Равнодушие к одежде отличало Канзи от многих обезьян. Неоднократно отмечалось, что все антропоиды любят наряжаться и украшать себя разными способами. Живущие на воле делают это с помощью листьев и веток, а в лабораториях и зоопарках — с помощью любых подсобных средств, причем некоторые, как и дети, любят натягивать одежду на голову (рис. 32).
Такое «переключение» внимания и привязанности на людей не означало, что он совсем забыл мать. Сэвидж-Рамбо отмечает эпизод, относящийся, по-видимому, к несколько более позднему периоду, когда Канзи уже активно пользовался клавиатурой. В ответ на вопрос, зачем он пытается заглянуть под железнодорожные пути, он ответил, что ищет Матату.
В день отъезда Мататы Канзи сам взялся за клавиатуру. Лишившись матери, а с нею и возможности сообщать о своих потребностях, он стал «говорить» о них людям, с легкостью выбирая на клавиатуре нужные лексиграммы. И тут выяснилось, что хотя с ним никогда не занимались специально, он многому научился, наблюдая за тем, как пытались учить Матату.

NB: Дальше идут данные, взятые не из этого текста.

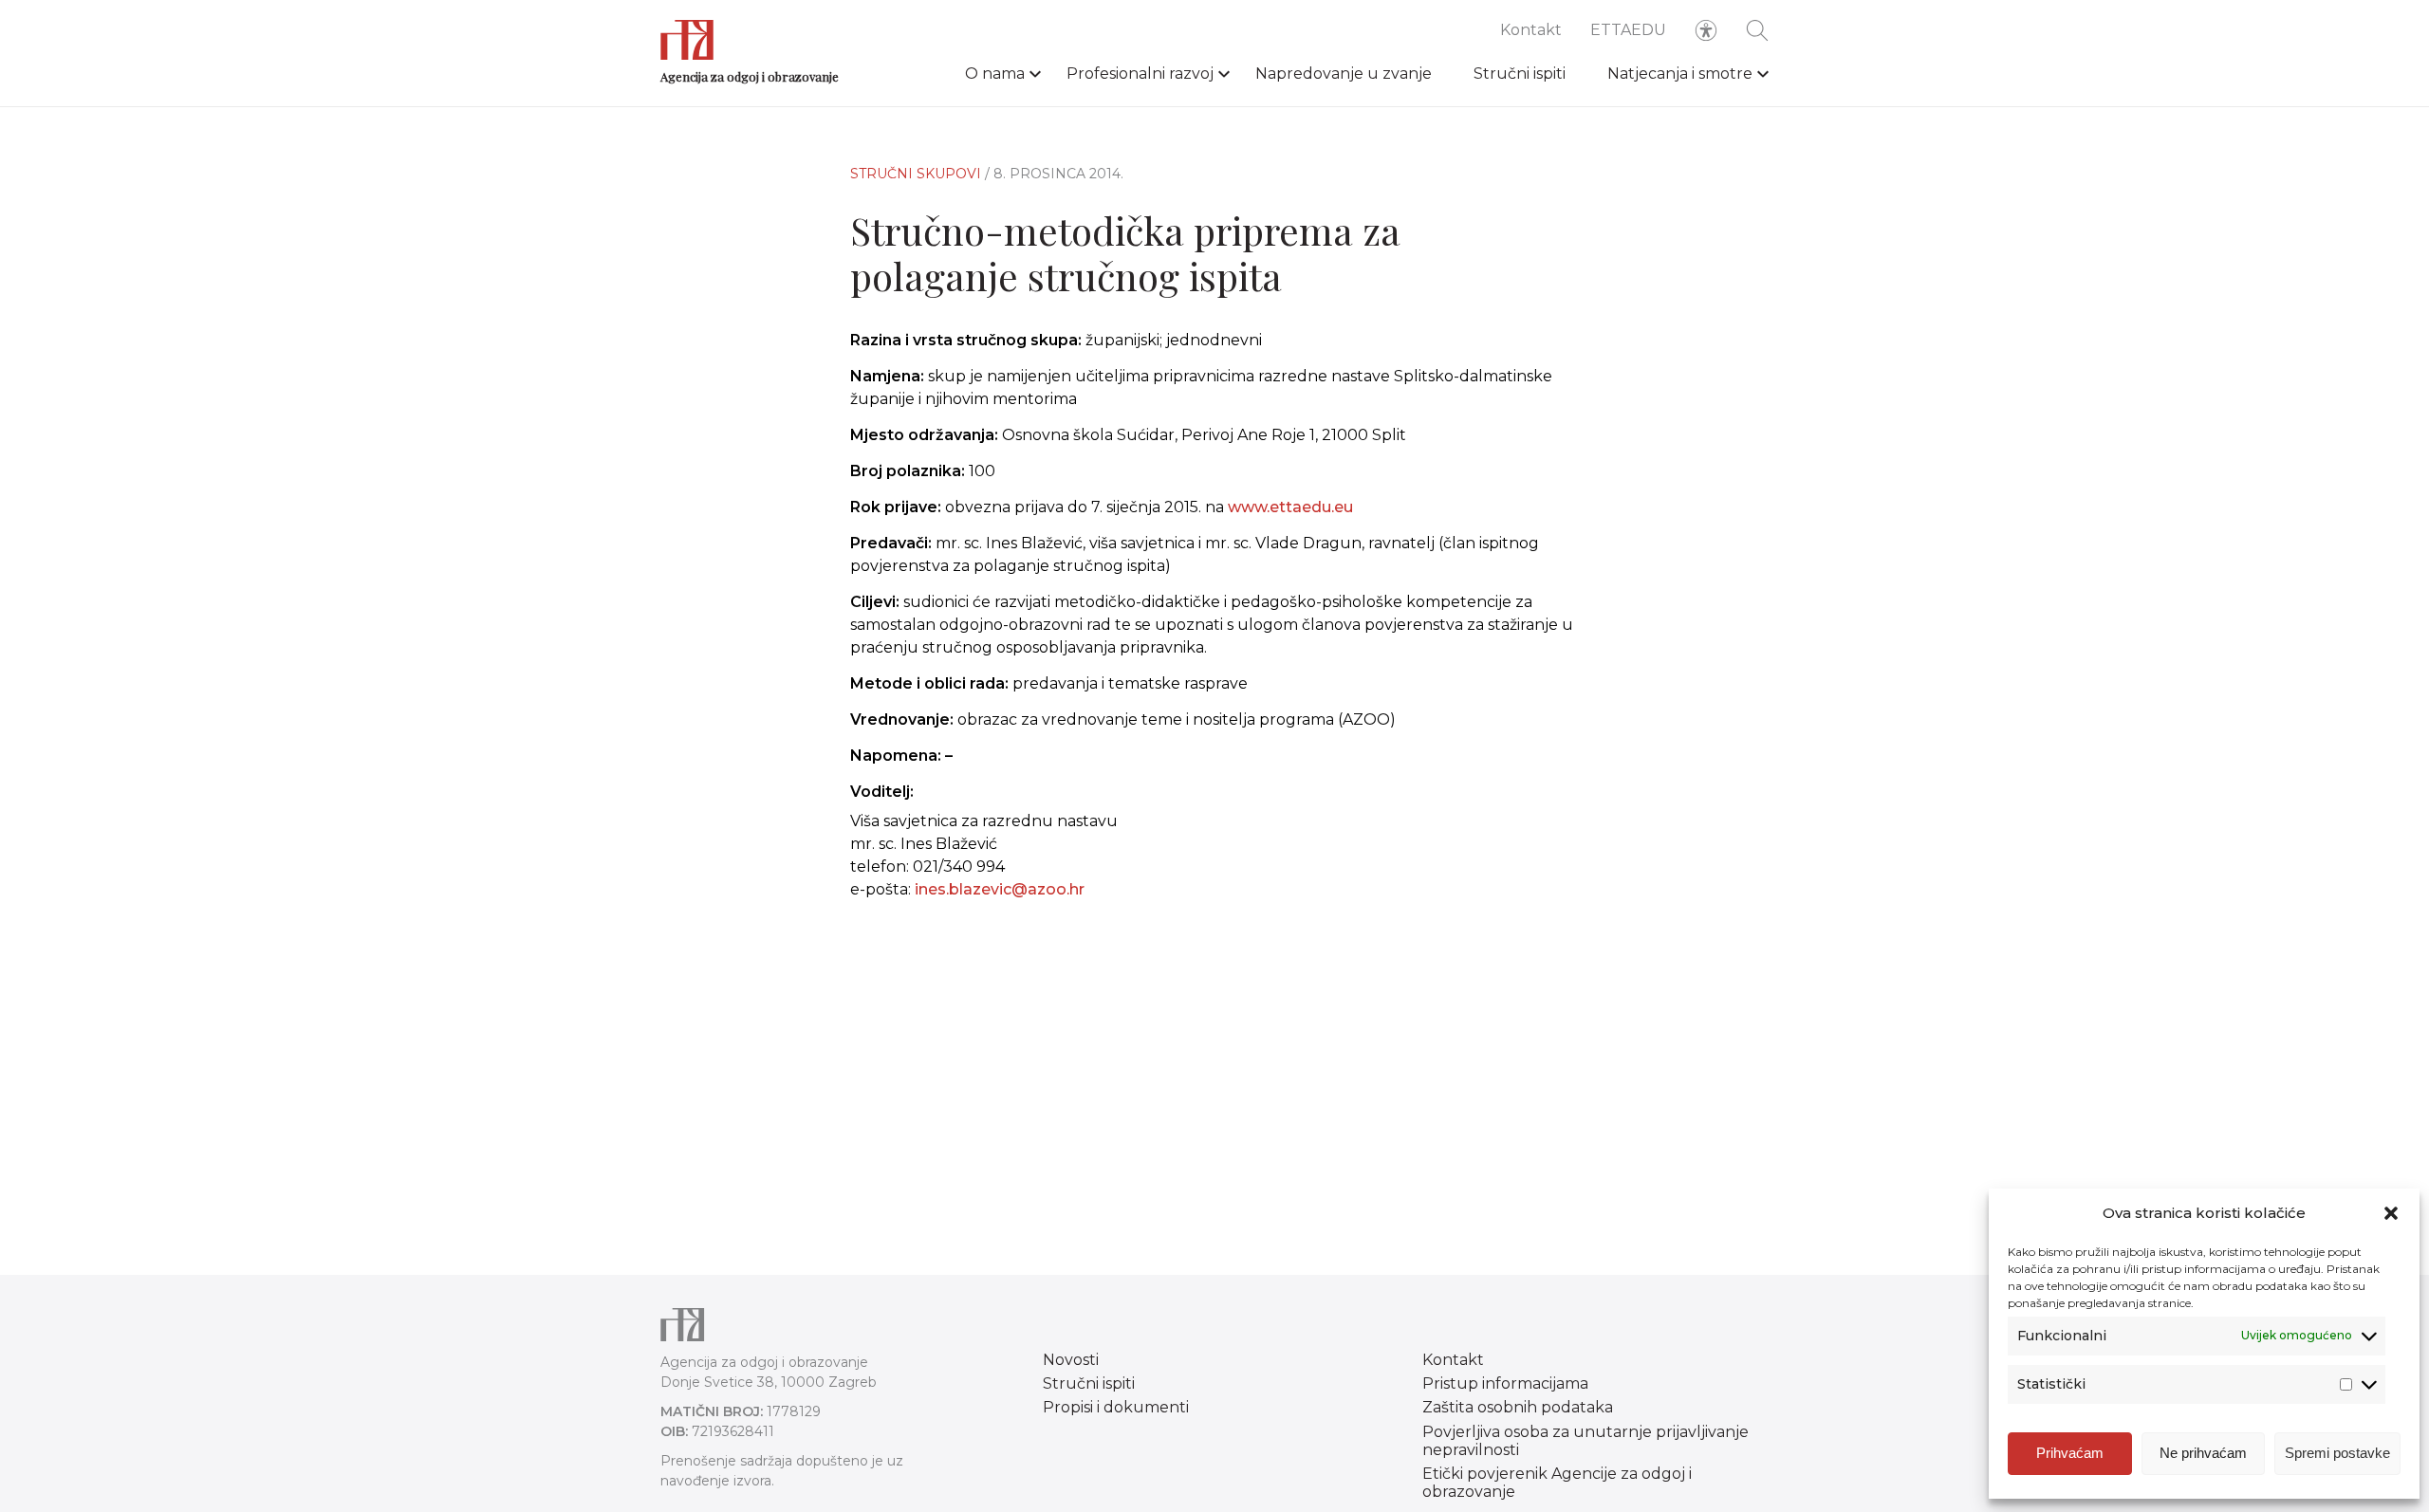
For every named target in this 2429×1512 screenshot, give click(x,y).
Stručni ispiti (1520, 74)
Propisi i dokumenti (1116, 1407)
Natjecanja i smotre (1679, 74)
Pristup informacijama (1505, 1383)
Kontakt (1531, 30)
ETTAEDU (1628, 30)
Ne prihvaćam (2203, 1453)
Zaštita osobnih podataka (1517, 1407)
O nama (995, 74)
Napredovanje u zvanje (1343, 74)
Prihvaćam (2070, 1453)
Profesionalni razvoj (1140, 74)
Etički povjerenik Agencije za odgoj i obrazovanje (1557, 1483)
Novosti (1071, 1360)
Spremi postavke (2337, 1453)
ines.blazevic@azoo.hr (1000, 889)
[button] (2391, 1213)
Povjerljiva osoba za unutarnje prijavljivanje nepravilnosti (1585, 1441)
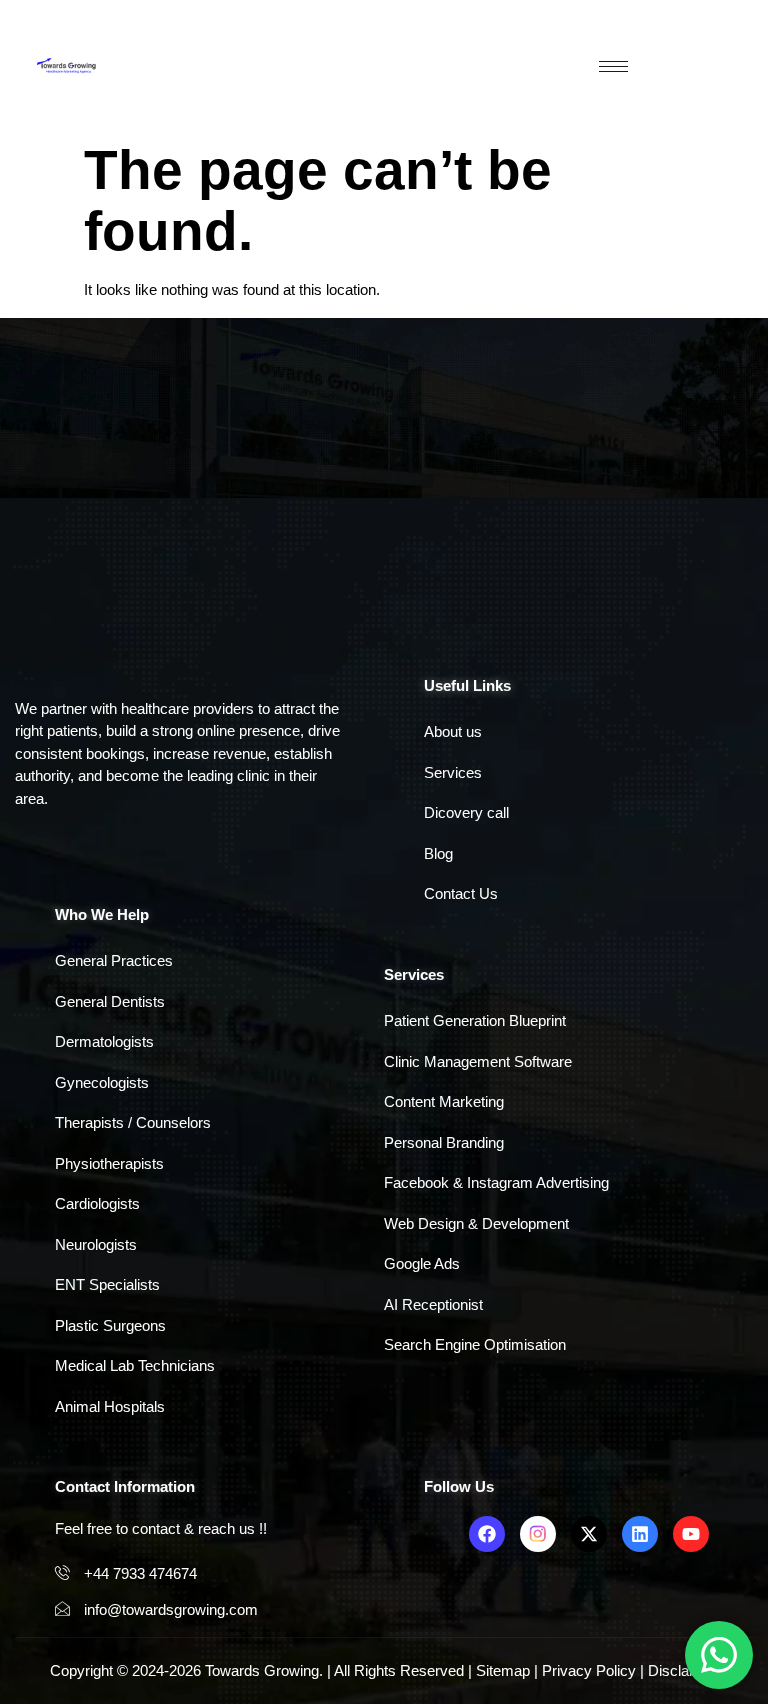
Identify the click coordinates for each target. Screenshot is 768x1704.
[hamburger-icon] (613, 66)
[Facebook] (487, 1534)
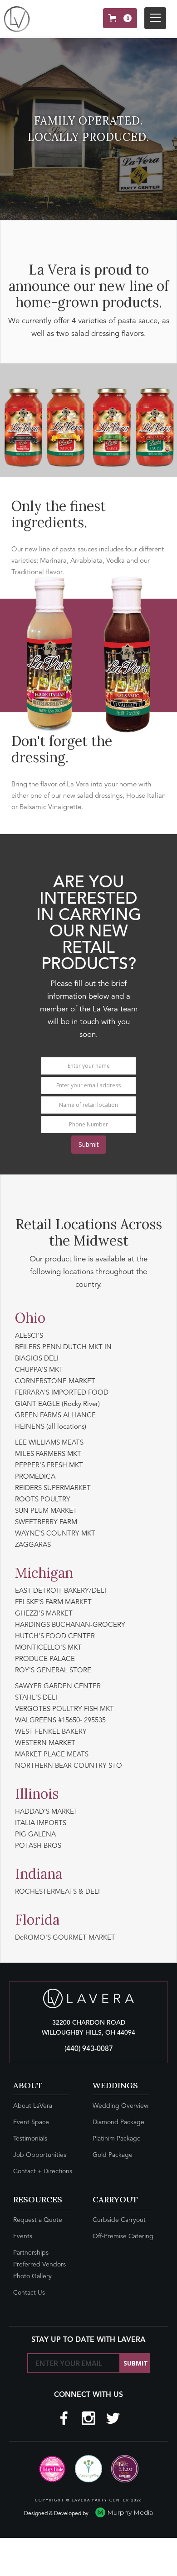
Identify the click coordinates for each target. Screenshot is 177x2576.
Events (22, 2236)
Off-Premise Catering (123, 2236)
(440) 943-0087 (88, 2049)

Похоже, Канзи понимал, что люди используют клавиатуру как средство общения, и, видимо, также чувствовал необходимость в этом. Он по собственной инициативе стал нажимать на соответствующие клавиши при появлении заинтересовавшего его предмета,
После того как он начал по собственной инициативе манипулировать с клавиатурой, ему предоставили возможность наблюдать за общением тренеров с другими обезьянами при помощи лексиграмм, в дополнение к тому, что он постоянно слышал все разговоры в лаборатории. Таким образом, Канзи (а потом Панбэниша и другие обезьяны) росли как билингвы — они параллельно усваивали знаки на двух языках для обозначения одного и того же предмета или понятия. Точнее, они были даже трилингвами, поскольку наряду с усвоенными ими элементами человеческих языков пользовались и собственными видоспецифичными коммуникативными средствами. Авторы особо подчеркивают, что они никогда не побуждали Канзи использовать лексиграммы для просьбы о чем-то или для получения какого-то предмета. Тем самым, характер обучения (а затем и тестирования) Канзи все больше удалялся от той жестко канализованной процедуры интенсивной выработки условно-рефлекторных навыков, на которой базировалось обучение практически всех его предшественников.
С этих пор люди, работавшие с Канзи, разговаривая между собой или с ним, сопровождали произносимые слова соответствующими лексиграммами. И наоборот, клавиатура Канзи была реконструирована так, что при каждом выборе лексиграммы он еще и слышал слово. Так происходящие спонтанно процессы усвоения двух языков были теперь сведены воедино.